Not that anyone choosing to use HAM radio to get around surveillance likely cared, but it is strictly against the rules for HAM radio operators to use HAM frequencies as described here. And even if somehow no spooks were listening in, I can assure you other HAMs _were_ listening in. Encryption is also strictly forbidden except in specific open ways in specific parts of specific HAM radio bands. In other words, if the plan was to escape notice by using HAM radio, it was both illegal and doomed from the start.

KJB
KJB
6 years ago

His Will be done, on earth as it is in Heaven

ned flanders
ned flanders
6 years ago

off-topic on the nsa https://www.techarp.com/guides/complete-meltdown-spectre-cpu-list/

a list of the CPUs hit by ‘meltdown’ and ‘spectre’—-started with cpus post 2009. it’s as if the nsa had the capability to insert backdoors all along but were held back under greenlight by the new adminstration in 2009.

Phelps
Phelps
6 years ago

The HAM radio avenue is actually pretty simple — and also illegal.

You get an off the shelf transceiver and a laptop. You encode your message/file using PGP (this is the illegal part — it is illegal to transmit coded or encrypted messages on ham radio frequencies.) You go down the coast and use a directional antenna to xmit to Britain. You use RTTY (radioteletype — an almost century old technology, literally) and transmit your coded message.

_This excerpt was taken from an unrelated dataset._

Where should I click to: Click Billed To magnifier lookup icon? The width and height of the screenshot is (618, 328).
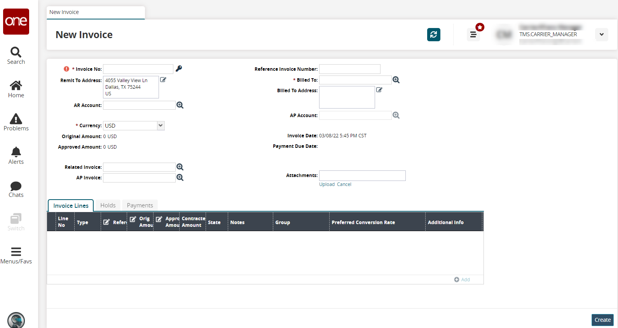[396, 80]
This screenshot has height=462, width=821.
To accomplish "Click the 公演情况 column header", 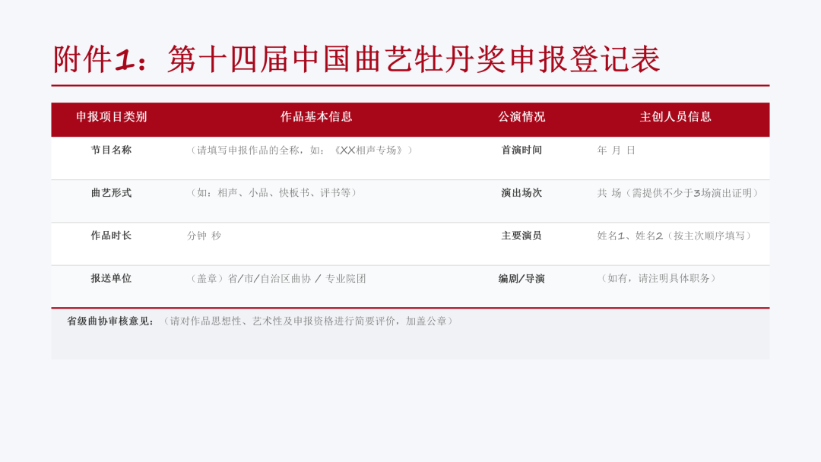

You don’t need any particular skill, especially if you have the money for an off the shelf antenna and an auto-tuner for the antenna. You do a sked (scheduled contact) on a freq plan, you transmit your encrypted message (could take a while, but that depends on the file size). You do it from the beach so that your beam is literally going straight out over the ocean. You can do all of this from a case that is the size of a carryon bag, depending on the antenna (which could be very long, but rolls up.)

So. Your beam is narrow and going straight over the water. That means that the NSA will have to do their direction finding from either very nearby (from the weak lobes) or from the Europe side (low precision) or an ocean going intel ship (pure luck). You are using an off-the-shelf software package, so there is no CW fist to identify. There is literally no way for them to know the intended target. There’s no way to reasonably decode the PGP if they record the intercept.

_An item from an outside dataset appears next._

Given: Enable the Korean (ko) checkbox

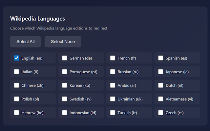Looking at the screenshot, I should tap(65, 85).
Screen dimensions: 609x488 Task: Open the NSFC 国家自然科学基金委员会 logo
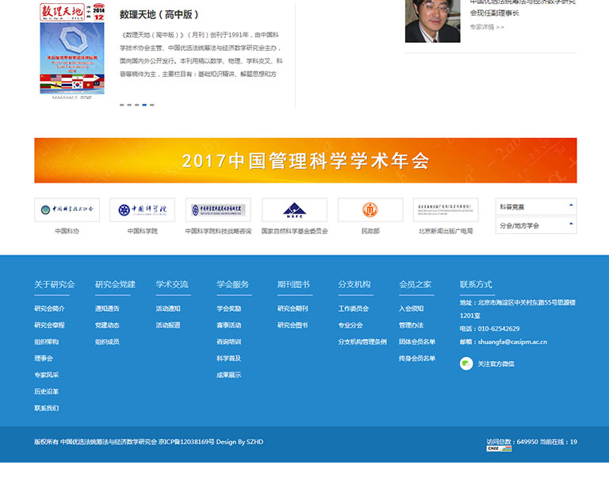(x=294, y=210)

The only reason for her to have a ham license is to excuse having the equipment itself. (Some shops won’t even sell to you without your ticket.) She’s certainly not going to identify herself on the xmission with her callsign.

Another thing to remember is that Steele set it up so that SHE is taking all the risk. She’s the one transmitting an encoded message on ham frequencies (or in the alternative, transmitting an encoded message out-of-band, stacking two crimes.) All Steele is doing is receiving a signal and decoding it, itself perfectly legal. (The espionage part is separate.)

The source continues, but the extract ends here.